Section 1504 requires that a reporting company disclose payments made by itself, its subsidiaries or any entity that it controls. The new rules do not specify whether a company must report its share of a joint venture's payments to a covered government, but instead require the reporting issuer to make the determination on the basis of a facts and circumstances analysis.

Similarly, the new rules require disclosure of payments to subnational, as well as national, foreign governments. It is unclear whether this would include payments to foreign indigenous "governments". If the definition of "foreign government" is ultimately determined to include indigenous groups or First Nations and similar governments, would the scope of the social or community payments exception be broader for payments to such governments than payments to foreign national and subnational governments?

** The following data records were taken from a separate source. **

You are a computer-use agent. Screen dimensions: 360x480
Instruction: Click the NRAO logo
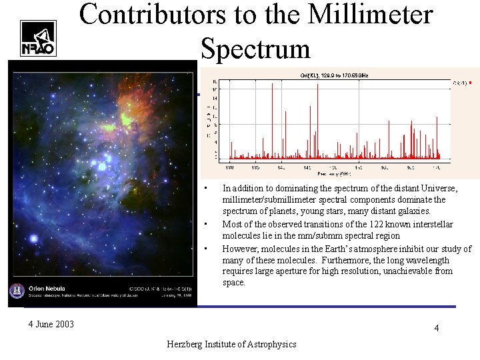[38, 38]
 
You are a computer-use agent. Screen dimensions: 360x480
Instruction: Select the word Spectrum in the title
[255, 49]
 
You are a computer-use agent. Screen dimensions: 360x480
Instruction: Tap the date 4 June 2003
[51, 325]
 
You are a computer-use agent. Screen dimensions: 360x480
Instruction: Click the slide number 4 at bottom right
[436, 328]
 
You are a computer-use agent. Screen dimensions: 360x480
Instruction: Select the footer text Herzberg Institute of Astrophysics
[231, 343]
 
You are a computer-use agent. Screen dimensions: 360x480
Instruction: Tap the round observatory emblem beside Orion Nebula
[18, 291]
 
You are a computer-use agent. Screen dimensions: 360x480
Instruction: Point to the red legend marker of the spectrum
[470, 83]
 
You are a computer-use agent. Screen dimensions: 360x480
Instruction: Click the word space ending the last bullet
[234, 283]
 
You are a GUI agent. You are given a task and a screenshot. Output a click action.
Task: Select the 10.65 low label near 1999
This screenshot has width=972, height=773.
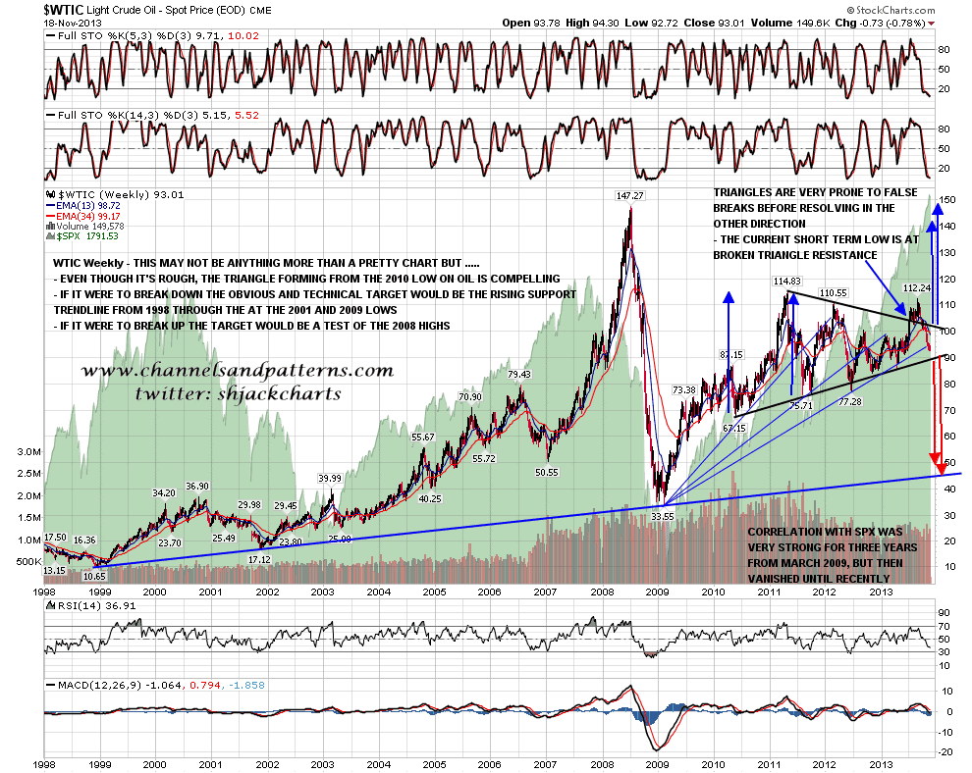[94, 576]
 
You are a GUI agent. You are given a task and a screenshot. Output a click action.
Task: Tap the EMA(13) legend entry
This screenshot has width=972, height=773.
[89, 205]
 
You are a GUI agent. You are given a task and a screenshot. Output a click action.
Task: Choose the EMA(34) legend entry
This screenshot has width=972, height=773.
[89, 216]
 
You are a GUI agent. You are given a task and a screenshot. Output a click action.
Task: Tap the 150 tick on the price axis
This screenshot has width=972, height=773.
[947, 200]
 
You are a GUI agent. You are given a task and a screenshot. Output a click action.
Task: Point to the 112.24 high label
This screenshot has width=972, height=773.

As is the case with most new regulatory schemes, these and other questions will need to be worked out in the course of time as the SEC engages with issuers to find resolutions to fact specific disclosure matters as they arise. Regardless of the number of questions that remain, however, the adoption of the payment disclosure rules brings into force the most rigorous payment transparency disclosure requirements to date for companies operating in the extractive sector.


1EITI website

2 Implementing the EITI at p. 23-24

3 Hong Kong Stock Exchange Rules Chapter 18 18.05(6)

4 London Stock Exchange Note for Mining and Oil & Gas Companies – June 2009

5 "More responsible business can foster more growth in Europe" press release

6 IFC's policy on Environmental and Social Sustainability 2012 at p.11

The content of this article is intended to provide a general guide to the subject matter. Specialist advice should be sought about your specific circumstances.